• Chapitre 4

    Je savais très bien qu'il allait entrer au lycée comme moi, mais je n'avais pas prévu qu'il serait dans ma classe. J'avais regardé le panneau d'affichage, un peu effaré, espérant qu'il y ait un autre Alexandre Andoria. Mais non, c'était bien lui et c'est quand nous rentrâmes en classe, que j'eus la confirmation. Pas de toute possible, c'était bien lui. Les mêmes cheveux sombres, les mêmes yeux bleus, il était plus grand que tous les élèves de la classe et encore une fois, je me sentais ridicule à côté de lui.
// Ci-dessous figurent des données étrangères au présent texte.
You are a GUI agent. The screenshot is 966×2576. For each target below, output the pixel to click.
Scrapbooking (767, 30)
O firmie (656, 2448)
    Le plus inattendu, ce fut quand il se mit à côté de moi. Apparemment, lui non plus ne connaissait personne et il m'avait parfaitement reconnu. C'est vrai qu'un asiatique avec des yeux dorés, ça ne court pas les rues. De toute façon, ce n'était pas comme si on s'était quitté alors que nous étions à la maternelle. Je m'étais senti tendu et j'avais eu presque envie de sortir de la classe. Le savoir là, à côté de moi m'angoissait, parce que mes souvenirs de lui me revenaient et je n'arrivais pas à me les sortir de la tête.

    Notre professeur principal nous a donné notre emploi du temps. J'étais surpris de ne pas travailler le mercredi et le samedi, ce qui me laissait beaucoup de liberté. Par contre les journées du lundi, mardi et jeudi étaient particulièrement surchargées. Heureusement, nous finissions à seize heures le vendredi. La seule chose que je regrettais, c'était de finir avec sport les deux dernières heures de la semaine. Je n'aimais pas particulièrement le sport, ayant du mal à me concentrer sur les jeux, tel que le foot ou le basket.

    Finalement, j'étais arrivé à me concentrer sur ce que disait le professeur et quand la pause vint, je m'étais levé le premier pour sortir de la classe. Je n'avais pas envie de rester à côté d'Alexandre plus longtemps. Je crois qu'à ce moment là, il avait voulu me parler, mais je n'étais pas prêt à discuter avec lui, car mes souvenirs m'assaillaient de nouveau. J'étais parti dans un coin du lycée, m'asseyant à terre pour essayer de me calmer. Anaïs, Sébastien et moi n'avions pas de coin où nous retrouver, mais finalement, ils m'ont rejoint assez rapidement. Sébastien s'était penché près de moi.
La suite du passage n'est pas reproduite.